Records from a data collection:
※
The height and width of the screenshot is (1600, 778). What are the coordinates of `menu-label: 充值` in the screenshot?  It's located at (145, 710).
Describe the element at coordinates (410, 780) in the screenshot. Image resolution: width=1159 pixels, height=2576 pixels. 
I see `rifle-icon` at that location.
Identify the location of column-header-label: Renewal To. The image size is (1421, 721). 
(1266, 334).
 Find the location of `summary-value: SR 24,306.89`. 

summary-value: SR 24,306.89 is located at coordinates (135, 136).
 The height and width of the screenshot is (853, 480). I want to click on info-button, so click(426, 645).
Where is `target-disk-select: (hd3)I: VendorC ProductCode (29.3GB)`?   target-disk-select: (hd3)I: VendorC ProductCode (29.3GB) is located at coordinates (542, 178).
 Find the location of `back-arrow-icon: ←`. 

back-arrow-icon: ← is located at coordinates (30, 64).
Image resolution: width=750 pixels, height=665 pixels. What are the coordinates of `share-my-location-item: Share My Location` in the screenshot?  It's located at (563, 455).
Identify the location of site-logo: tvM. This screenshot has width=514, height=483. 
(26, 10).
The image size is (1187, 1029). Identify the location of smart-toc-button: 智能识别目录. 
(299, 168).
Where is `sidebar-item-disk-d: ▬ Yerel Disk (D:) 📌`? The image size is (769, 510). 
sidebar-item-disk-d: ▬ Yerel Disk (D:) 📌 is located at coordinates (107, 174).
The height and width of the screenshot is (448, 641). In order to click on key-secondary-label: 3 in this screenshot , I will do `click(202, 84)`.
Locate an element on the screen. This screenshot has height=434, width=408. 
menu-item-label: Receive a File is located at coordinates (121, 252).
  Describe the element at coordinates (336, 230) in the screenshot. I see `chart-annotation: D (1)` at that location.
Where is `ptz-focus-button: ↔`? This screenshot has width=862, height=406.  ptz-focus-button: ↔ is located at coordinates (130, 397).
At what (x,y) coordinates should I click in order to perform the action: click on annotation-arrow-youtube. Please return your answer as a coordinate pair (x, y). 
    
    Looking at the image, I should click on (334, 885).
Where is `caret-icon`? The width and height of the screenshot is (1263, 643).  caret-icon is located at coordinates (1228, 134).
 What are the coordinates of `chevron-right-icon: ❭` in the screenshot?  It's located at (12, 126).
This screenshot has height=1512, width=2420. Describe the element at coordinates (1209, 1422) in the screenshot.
※
About this task
Reproduce the lines of the material above without any change, covering the stretch from the line containing "Describe the element at coordinates (410, 780)" through the line containing "back-arrow-icon: ← is", with both of those lines included.

Worked solution
Describe the element at coordinates (410, 780) in the screenshot. Image resolution: width=1159 pixels, height=2576 pixels. 
I see `rifle-icon` at that location.
Identify the location of column-header-label: Renewal To. The image size is (1421, 721). 
(1266, 334).
 Find the location of `summary-value: SR 24,306.89`. 

summary-value: SR 24,306.89 is located at coordinates (135, 136).
 The height and width of the screenshot is (853, 480). I want to click on info-button, so click(426, 645).
Where is `target-disk-select: (hd3)I: VendorC ProductCode (29.3GB)`?   target-disk-select: (hd3)I: VendorC ProductCode (29.3GB) is located at coordinates (542, 178).
 Find the location of `back-arrow-icon: ←`. 

back-arrow-icon: ← is located at coordinates (30, 64).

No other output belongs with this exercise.